Top of Task material

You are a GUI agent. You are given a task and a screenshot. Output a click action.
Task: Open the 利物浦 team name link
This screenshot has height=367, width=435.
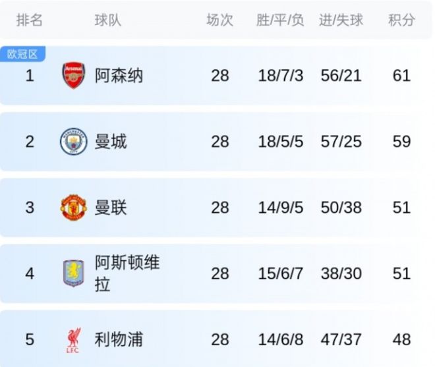click(x=119, y=339)
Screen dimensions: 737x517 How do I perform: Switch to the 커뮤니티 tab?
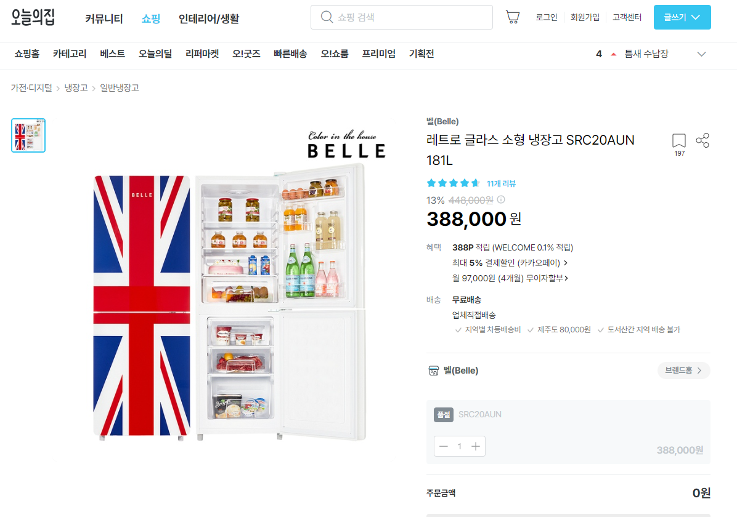click(x=104, y=19)
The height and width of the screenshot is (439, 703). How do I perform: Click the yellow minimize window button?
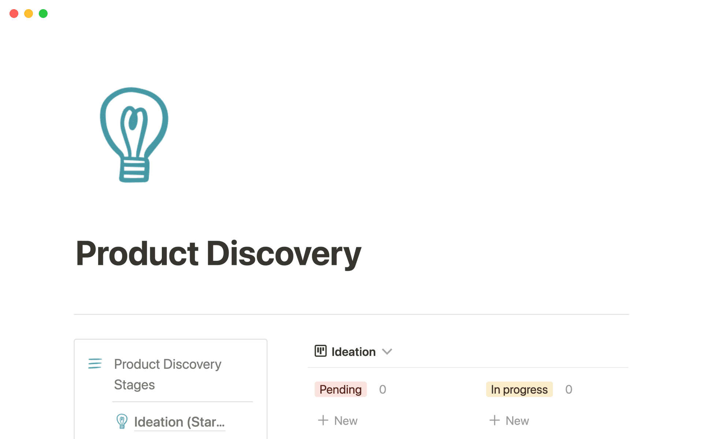click(29, 14)
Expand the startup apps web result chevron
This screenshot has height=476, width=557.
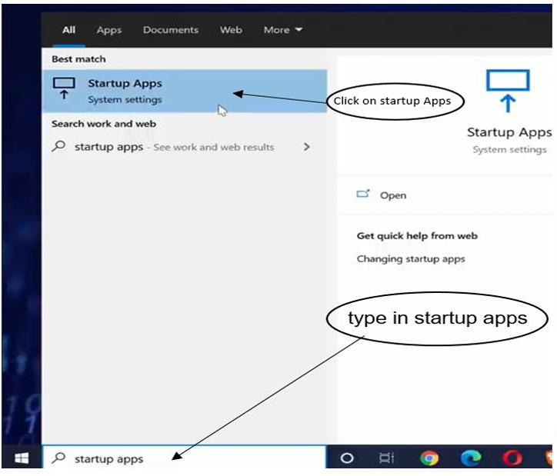click(307, 147)
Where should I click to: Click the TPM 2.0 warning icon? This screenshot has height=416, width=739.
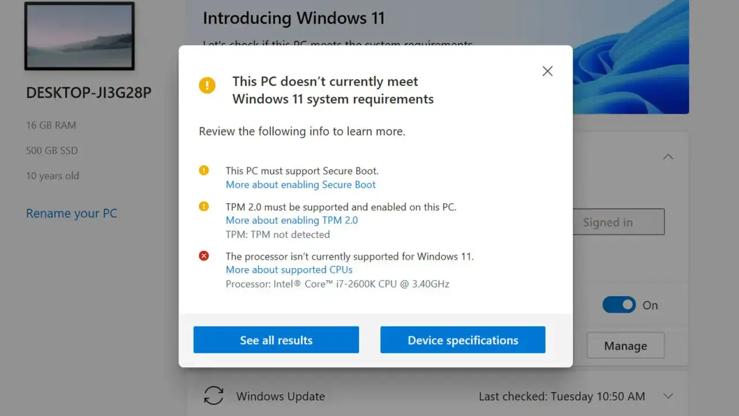(203, 207)
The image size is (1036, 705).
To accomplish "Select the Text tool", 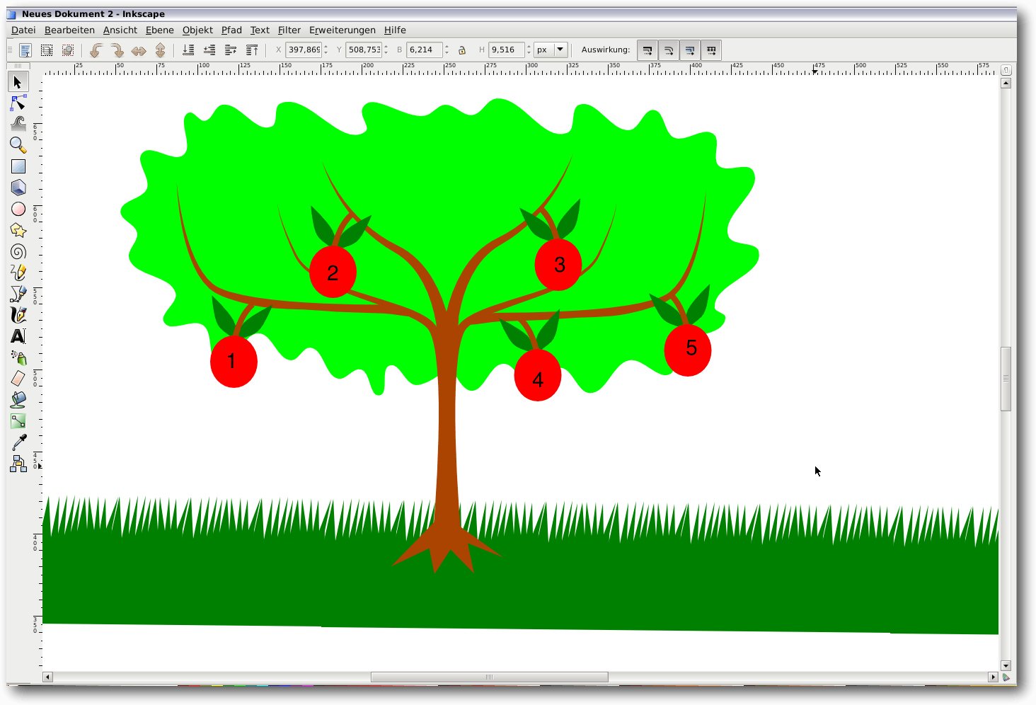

Bottom of Task material

Problem description:
Please copy the data above word for word, but only from the line that contains "This screenshot has height=367, width=435." through the final line, both included, and without the pictures.

Result of this task:
This screenshot has height=367, width=435.
click(x=119, y=339)
Screen dimensions: 737x517 How do I perform: Switch to the 커뮤니티 tab?
click(x=104, y=19)
The height and width of the screenshot is (439, 703). How do I perform: Click the yellow minimize window button?
click(29, 14)
Expand the startup apps web result chevron
This screenshot has height=476, width=557.
click(307, 147)
Where should I click to: Click the TPM 2.0 warning icon? This screenshot has height=416, width=739.
(203, 207)
The image size is (1036, 705).
To accomplish "Select the Text tool", 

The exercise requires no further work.